2.Article XV is hereby deleted in its entirety and replaced with the following:

ARTICLE XV
AMENDMENT OF BYLAWS
The Board of Directors shall have the power to adopt, alter or repeal any provision of these Bylaws and to make new Bylaws; provided, however, that, at an annual meeting or special meeting of stockholders duly called in accordance with these Bylaws, the stockholders shall have the power, by the affirmative vote of a majority of all votes entitled to be cast on the matter, to alter or repeal any provision of these Bylaws (except as provided below) and to adopt new Bylaws so long as the alteration, repeal or adoption is pursuant to a binding proposal submitted by a stockholder, or a group of no more than twenty stockholders, (a) each of which provides to the Secretary of the Corporation a timely notice (the “Notice of Bylaw Amendment Proposal”) of such proposal which satisfies the notice procedures and all other relevant provisions of Section 11 of Article II of these Bylaws and is otherwise permitted by applicable law, and (b) who collectively have continuously Owned at least three percent (based on the number of shares outstanding from time to time) of the Class A Common Stock, $0.01 par value per share, of the Corporation (the “Common Stock”) throughout all of the period (i) commencing three (3) years before the Notice of Bylaw Amendment Proposal is received by the Secretary of the Corporation in accordance with Section 11 of Article II of these Bylaws and (ii) concluding on the date of such annual meeting or special meeting of stockholders (and any postponement or adjournment thereof). Notwithstanding anything else in these Bylaws, without the approval of the Board of Directors, the stockholders shall not have the power to alter, or to adopt any provision of these Bylaws inconsistent with, Article XII or this Article XV.

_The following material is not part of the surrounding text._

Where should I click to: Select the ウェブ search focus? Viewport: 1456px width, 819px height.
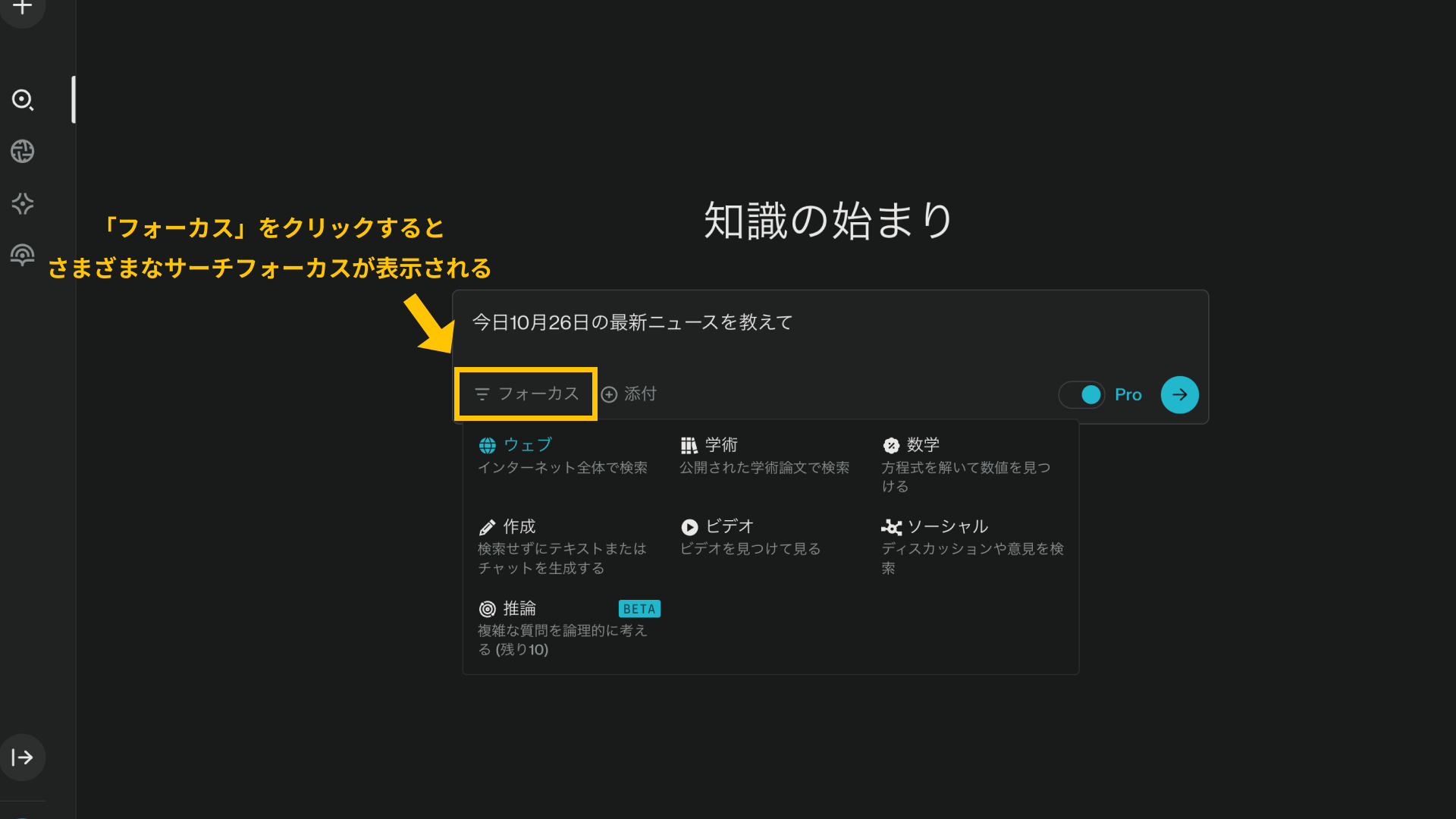(530, 444)
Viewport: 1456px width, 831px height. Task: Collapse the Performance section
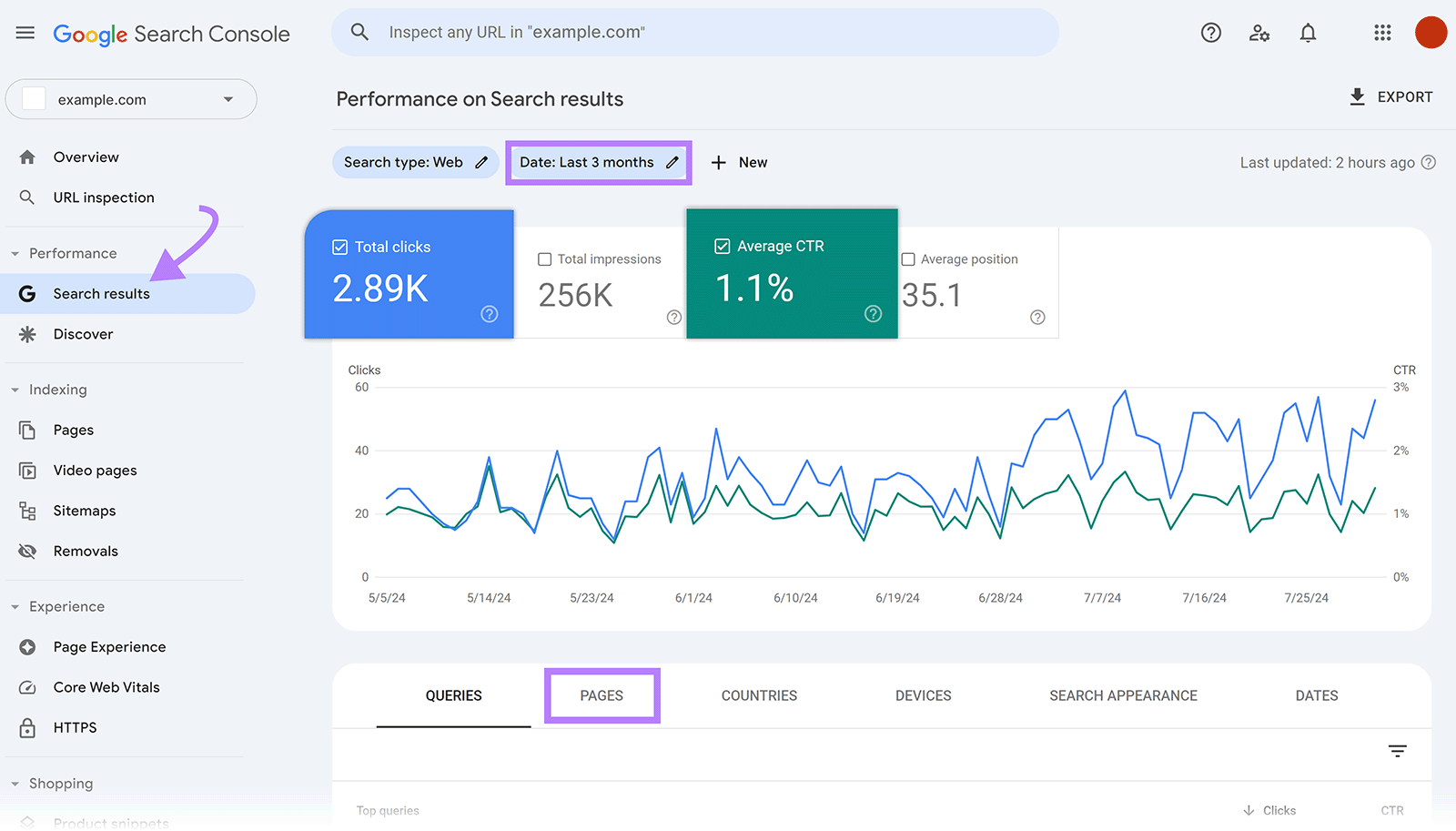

For purposes of this Article XV, a stockholder shall be deemed to “Own” a number of shares of Common Stock equal to (a) those shares of Common Stock as to which such stockholder possesses all of the following: (i) the full voting and investment rights (or, in the case of shares held in the name of a nominee or other intermediary the full right to instruct how the shares are voted with respect to the election of directors) and (ii) the full economic interest (including the opportunity for profit from and risk of loss on), less (b) any shares held by such stockholder or any of its Affiliates (as defined below) (A) which have been sold in any transaction that has not been settled or closed, including short sales, (B) which have been borrowed for any purpose or purchased by such stockholder or any of its Affiliates pursuant to an agreement to resell, (C) which are subject to any option, warrant, forward contract, swap, contract of sale, other derivative or similar instrument, (D) which are subject to any agreement, arrangement or understanding, whether any such instrument, agreement, arrangement or understanding is to be settled with shares or with cash based on the notional amount or value of shares of outstanding Common Stock, in any such case which instrument, agreement, arrangement or understanding has, or is intended to have, the purpose or effect of (1) reducing in any manner, to any extent or at any time in the future, such stockholder’s or its Affiliate’s full right to vote or direct the voting of any such shares and/or (2) hedging, offsetting or altering to any degree any gain or loss arising from the full economic ownership of such shares by such stockholder or its Affiliate or (E) where the right to vote the shares has been transferred other than by means of a proxy, power of attorney or other instrument or arrangement that is unconditionally revocable at any time by the stockholder and that expressly directs the proxy holder to vote at the direction of the stockholder. Whether outstanding shares of Common Stock are “Owned” for these purposes shall be determined by the Board of Directors in its sole discretion which may require the provision of reasonable information and representations from the stockholders involved. The term “Affiliate” or “Affiliates” shall have the meaning ascribed thereto under the Exchange Act.